Conclusion: Congenital hyperinsulinism is a condition that is characterized with a variety of genetical disorders in which hypoglycemia is caused by excessive insulin secretion from the pancreatic beta-cells. Diagnosis is usually made by hypoglycemic symptoms. It has a broad clinical spectrum but there are two main forms, diffuse and focal. The distinction between this forms is important because treatments are different. In focal forms, a limited excision is curative and can prevent unnecessary resections, but the diffuse form may require a more extended resection and remains risk for diabetes mellitus. Taking multiple biopsies from different parts of the pancreas during the operation can help determine the form of the pathology. Developing more sensitive imaging modalities can help to differentiate focal and diffuse forms, new medications can improve the prognosis in intractable cases to surgery.
Konjenital hiperinsülinizme bağlı sebat eden hipoglisemik semptomlar nedeniyle tekrar pankreatik cerrahi gerektiren iki kardeş olgusu
Giriş: Hipoglisemi bebeklerin en sık metabolik sorunu olup 1000 doğumda 4-6 sıklığında görülür. Genellikle geçici, kolay düzeltilebilir olup %1 inden azında konjenital hiperinsülinizm (KHI) önemli bir neden olarak karşımıza çıkar. Beyin hasarı dahil yaşam tehdit edici durumlar içeren komplikasyonların önlenmesi için erken tanı ve tedavi zorunludur. Daha önce KHI tanısı alan ve cerrahi uygulanmış, ancak hipoglisemik semptomların devam etmesi sebebiyle tekrarlayan pankreatektomiler gerektiren iki kardeş olgu sunulmuştur.
Olgu 1: 20 aylık kız çocuk medikal tedaviye dirençli hipoglisemi ile getirildi. 2 aylıkken konvulziyon atağı sonrası tanı aldığı ve bir yıl önce dış merkezde %50 olduğu öğrenildi. Hasta operasyona alınarak totale yakın ( %98 ) pankreatektomi yapıldı. Bir haftalık hiperglisemik dönem sonrası yeniden hipoglisemi gelişince 40 gün sonra reopere edilerek, koledok çevresi rezidüler çıkarıldı ve duodenal arkus içinde küçük bir doku bırakıldı. Hastanın 2 yıl sonra hipoglisemik nöbetlerinin başlaması ve ilaçlarla kontrol edilememesi nedeniyle tekrar opere edilerek duodenum arkusundaki tüm dokular çıkarıldı. Ameliyat sonrası kan şekeri 300mgdL seviyesinde seyreden hasta uygun bir insulin programıyla takip edilmektedir.
Olgu 2: Sekiz yaşında erkek çocuk, 10 aylıkken konvulziyon atağı sonrası tanı aldığı ve dış merkezde yaklaşık % 65 parsiyel panktreatektomi’ den sonra sürekli hipoglisemi atakları olduğu gerekçesiyle hastanemize sevk ile getirildi.Hastaya totale yakın pankreatektomi yapıldı. Duodenal arkus içinde çok az bir doku kaldı. Postoperatif dönemde hipoglisemi atakları oldu . Bir ay sonra ise, hiperglisemi atakları başladı. Halen insulin ile şekeri düzenlenmekte.Her iki hastamızda da genetik analiz ve F-floro-L DOPA pozitron emisyon tomografisi ile diffüz-fokal HI ayrımı yapılmadı.

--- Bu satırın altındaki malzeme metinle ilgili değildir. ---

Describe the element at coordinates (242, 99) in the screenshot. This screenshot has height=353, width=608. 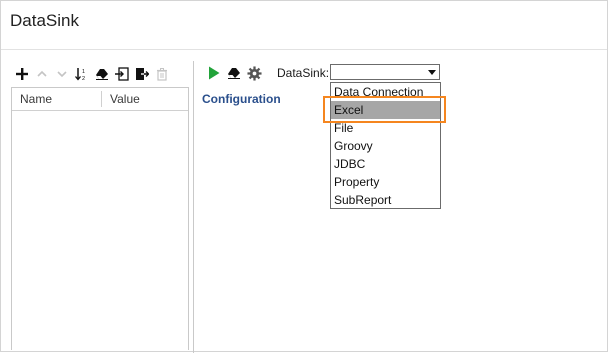
I see `configuration-heading: Configuration` at that location. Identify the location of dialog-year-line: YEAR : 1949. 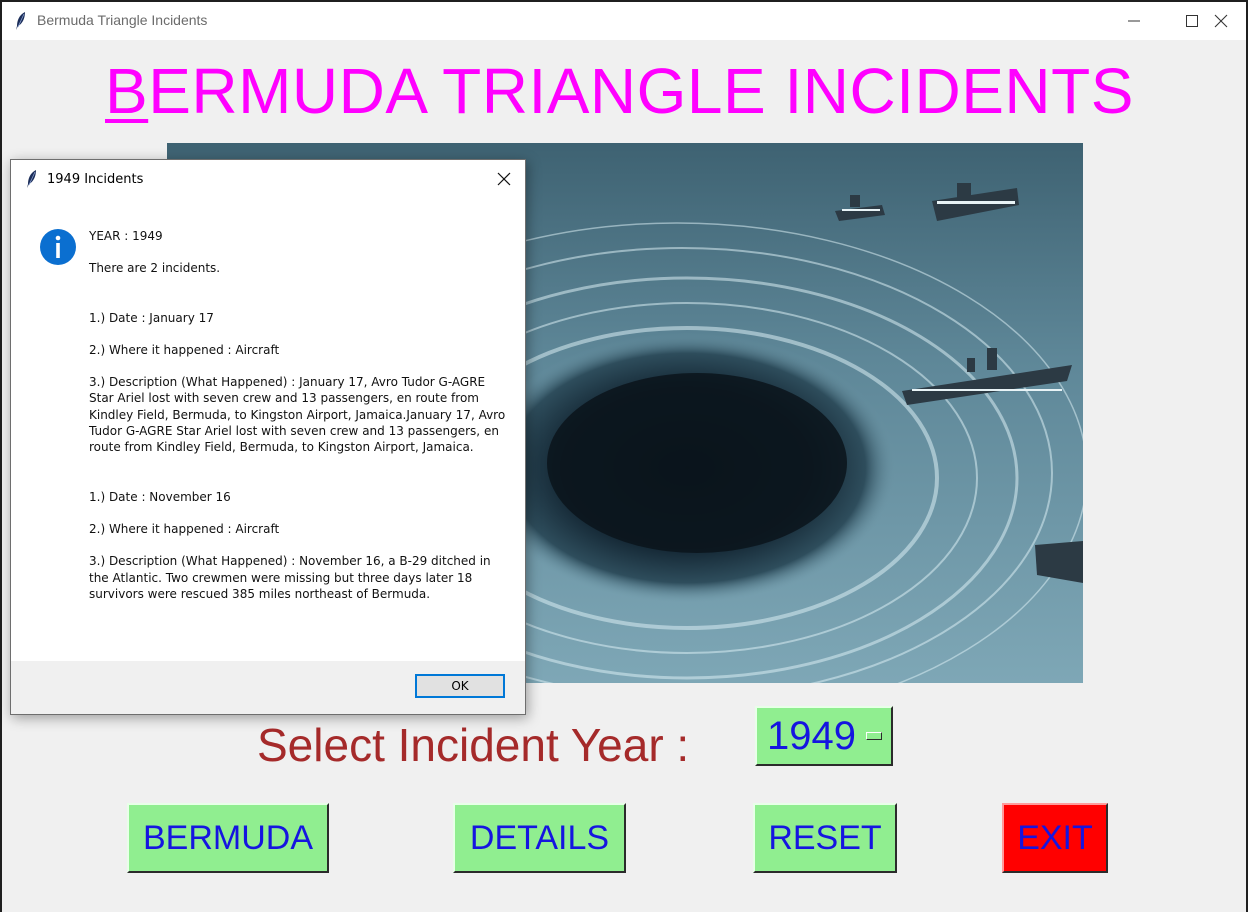
(126, 236).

Sonuç: KHI pankreatik beta hücrelerinin çok çeşitli genetik bozukluklara ikincil olarak gelişen insulin salınımıyla karakterizedir. Yaklaşık 1/50.000 doğum olarak bildirilir. Tanı hipoglisemik semptomlar ile konur. Çok heterojen bir klinik spektruma sahip olmakla birlikte histolojik olarak fokal ve diffuz iki forma ayrılır. HI halen üzerinde her kliniğin farklı tedavi stratejileri olduğu heterojen ve geniş bir hastalık grubunu oluşturmaktadır. Fokal şeklinde odağın çıkarılması küratif iken, tıbbi tedaviye yanıt vermeyen diffüz olgularda totale yakın pankreatektomi diabet gelişimine yol açabilmektedir. Aşırı pankreatektomileri engellemek için tüm pankreas yüzeyinden multipl biyopsiler alınması fokal form tanısını ve bu odakların çıkarılmasını kolaylaştırır. Yaygın ve lokal lezyonların tanınması için daha duyarlı sintigrafik tetkiklerin geliştirilmesi ve cerrahinin küratif olmadığı durumlarda kullanılmak üzere yeni ilaçların kullanıma girmesi prognozu olumlu yönde etkileyecektir.